Nel cuore di un piccolo blocco di ambra recuperato in Myanmar (ex Birmania) sono stati scoperti i resti di decine di creature marine e terrestri, tutte risalenti al Cretaceo. Per i paleontologi si tratta di un reperto davvero straordinario, dato che è già molto raro trovare organismi marini nell'ambra, figurarsi vederli in compagnia di quelli terrestri. A scoprire e descrivere l'eccezionale blocco di ambra è stato un team di ricerca internazionale guidato da scienziati dell'Università dell'Indiana, Stati Uniti, che hanno collaborato con i colleghi dell'Istituto di Geologia e Paleontologia dell'Accademia cinese delle Scienze, dell'Università di Bristol (Regno Unito), del Museo Nazionale della Scozia e del Museo dell'Ambra Lingpoge (Shanghai).

Mix incredibile. Gli scienziati, coordinati dal professor David Dilcher, docente presso il Dipartimento di Geologia e Scienze Atmosferiche dell'ateneo statunitense, grazie alla tomografia a raggi X hanno documentato la presenza di almeno quaranta individui, provenienti da numerosi gruppi tassonomici distinti.

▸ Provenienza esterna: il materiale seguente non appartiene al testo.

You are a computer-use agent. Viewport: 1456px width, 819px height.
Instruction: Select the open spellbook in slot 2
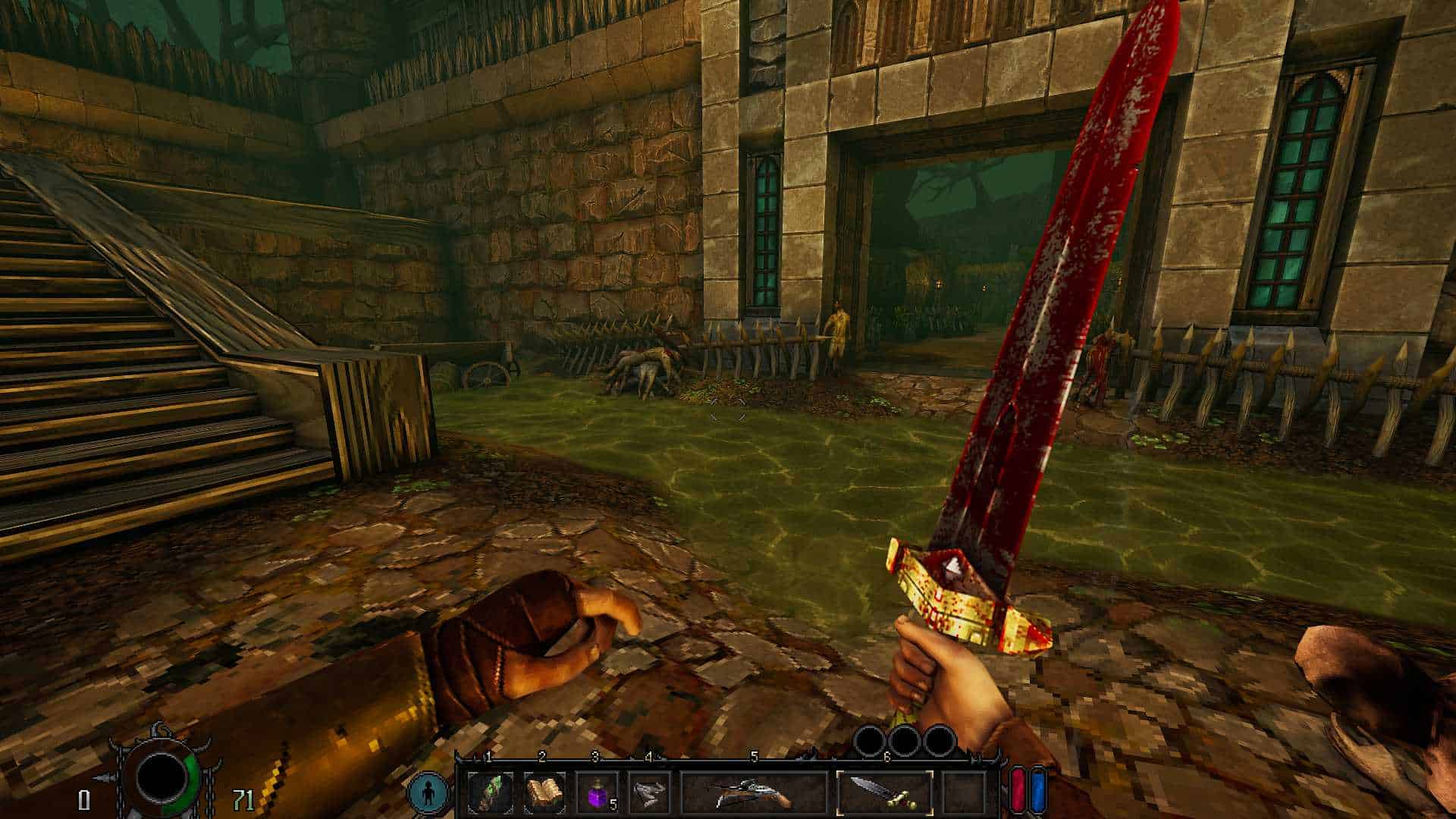click(543, 793)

Tra le creature marine hanno documentato la presenza di una giovane ammonite del genere Puzosia, di quattro lumache di mare e di quattro crostacei isopodi (più altri tre da confermare) che vivono nell'ambiente intercotidale, ovvero quello compreso nella zona tra la bassa marea e l'alta marea. Per quanto concerne le creature terrestri, nelle immagini ad altissima risoluzione Dilcher e colleghi hanno scovato un millepiedi, ventidue acari, una dozzina di insetti (mosche, vespe, uno scarafaggio e due coleotteri) e un possibile ragno goblin.

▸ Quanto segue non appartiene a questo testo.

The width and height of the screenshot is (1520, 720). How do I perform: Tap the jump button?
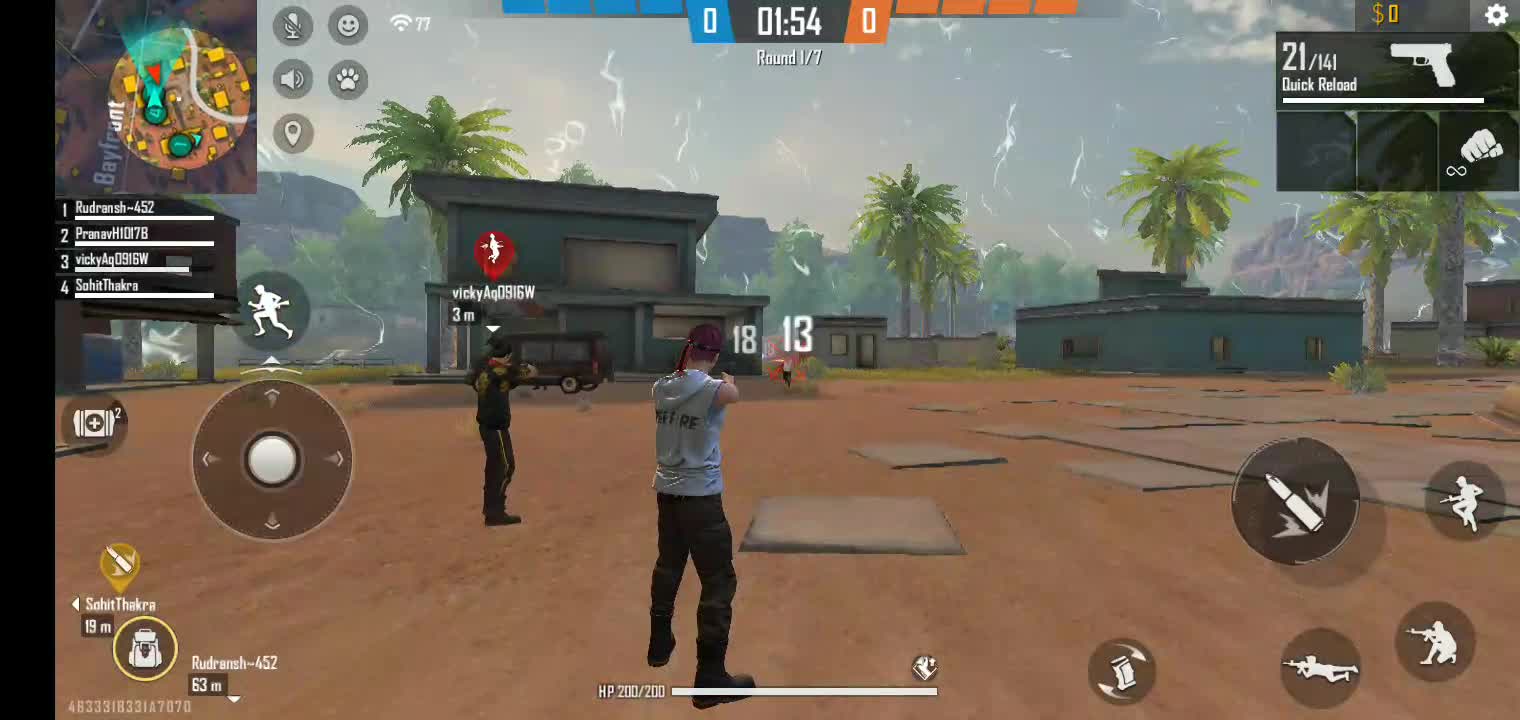[x=1465, y=502]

Cos'è successo. Poiché la resina a contatto con l'acqua non solidifica normalmente in ambra, come hanno fatto creature terrestri e marine a finire assieme nello stesso blocco? Secondo gli scienziati la resina fu generata da alberi che vivevano in un ambiente costiero, tuttavia non sarebbe finita in acqua. Secondo gli scienziati gli animali marini erano già morti quando finirono inglobati nell'ambra – lo si evince dalla corrosione dei loro resti -, dunque ipotizzano che furono spazzati sotto l'albero in seguito a un evento molto energetico, come ad esempio uno tsunami. Una volta sulla terraferma le loro spoglie si mescolarono assieme a quelle degli organismi terrestri “catturati” dalla resina, dando vita allo straordinario reperto paleontologico. La datazione dello stesso risulta complessa, ma si stima abbia tra i 112 e i 98,8 milioni di anni. I dettagli della ricerca sono stati pubblicati sulla rivista scientifica PNAS.